Soon, just the same, she would be free.
“Go on,” she said. “I reckon I’ll be here.”
He hesitated for yet another moment, then closed the door behind him.
And if I’m not here, she thought, I’ll leave you a note.
After the movie, they sat down in a coffee shop around 135th and Seventh Avenue, and drank coffee and listened to the jukebox. They had seen William Holden and Gloria Swanson in Sunset Boulevard.
“Why did she shoot him?” Julia asked. “If he wanted to go, why didn’t she just let him go? That don’t make no sense to me at all.”
“Well,” said Arthur, “I guess she was crazy about the cat—I guess the cat drove her crazy.”
“She was crazy, all right. I don’t believe in that kind of love. People got a right to their own life.”
“It must be wonderful, though,” said Arthur, “for someone to love you that much.”
“Now you sound crazy. To have somebody love you so much you can’t even go to the bathroom without them having a fit?”
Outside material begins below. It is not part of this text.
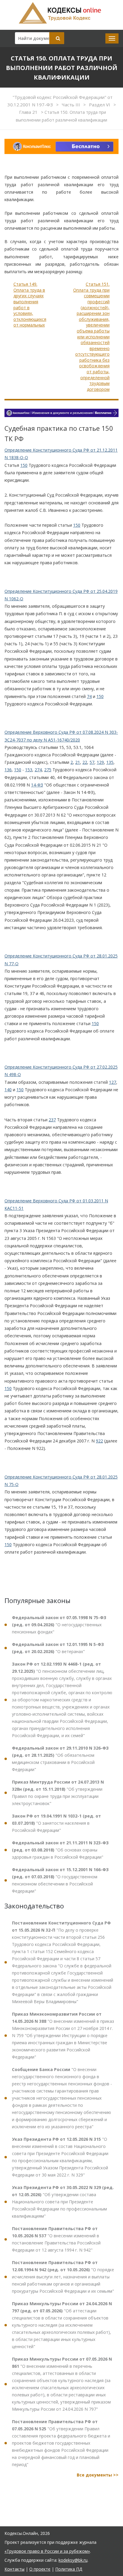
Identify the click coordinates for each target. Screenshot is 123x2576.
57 (92, 762)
She sipped her coffee and looked over at the jukebox, where some boys and girls were standing. Some boys and girls were dancing in the streets. She looked back at Arthur, and grinned. “You think it would be wonderful. It would be wonderful, all right—you’d be wonderful—inside of a week, you’d be so wonderful you’d be carried away, screaming.” She laughed. “Black people ain’t made for that kind of nonsense.”
“Black people doing it all the time, right on this avenue, girl. Every Saturday night, some chick goes crazy and takes out her razor and starts chopping up her man.” He grinned. “You been in the pulpit, you ain’t been out here. But—you just stay out here awhile.”
She said, after a moment, “It’s strange out here, I’ll give you that.”
“It’s dangerous out here, baby.”
“Oh, come on. How come you trying to be so grown-up with me? How long you been out here?”
“Never mind, sister. Longer than you.”
“Well. I sure don’t want nobody loving me so much they going to be coming after me with guns and razors.”
Arthur grinned. “I don’t know, girl. You done lost your salvation and you out of the pulpit and you look mighty fine walking these streets. I’d be careful, if I was you.”
“You hush. Anyway, that’s way in the future.” But as she said this, she thought of Crunch, her face changed, and Arthur laughed.
“It ain’t that far in the future. I believe you almost ready.”
“I got a lot to do before all that.” She stirred her coffee, looking both young and old. She looked at the dock on the wall behind the counter. “I got to make some money and get away from here.” She looked again, wistfully, at the
boys and girls before the jukebox. “I was never young like that,” she said.
“You mean—because of the pulpit?”
She shrugged. “I guess. Partly. But—I was just never—young.”
“Well—don’t you feel younger now?”
She looked at him, and Arthur said quickly, “Well, no, I guess you don’t.” The reality of her trouble returned to him; he realized that he did not want to understand it.
And he felt, suddenly, sharply, that she did not want him to understand it, either. Her swift, girlish, or even boyish manner, and everything she said, were stratagems designed to protect a distance.
Yet she had confided in Crunch. And she was not a virgin anymore; Crunch had held her in his arms. They never talked about it, he rarely thought about it—his imagination simply refused to accept it—and yet, the unspoken love, and the weight of the unknown trouble bound them together and caused them to be friends.
“I guess I better be getting home,” she said, and something in the way she said it brought him sharply to attention. It was ten thirty.
“Will your father be home?”
“I hope not. He might be.”
Now she looked old; she looked out at the children dancing in the street.
“You can stay at my house,” he said.
“Thanks, Arthur,” and she smiled. “But I can’t stay at your house.”
“You can, if you want to, you know that, why not?”
“My daddy would shoot me,” she said, and she laughed.
“Does he drink a lot—your father?”
“Yes,” she said. “Since my mother died. He always drank—a little—but now he drinks a lot.”
“That’s why you don’t want to go home?”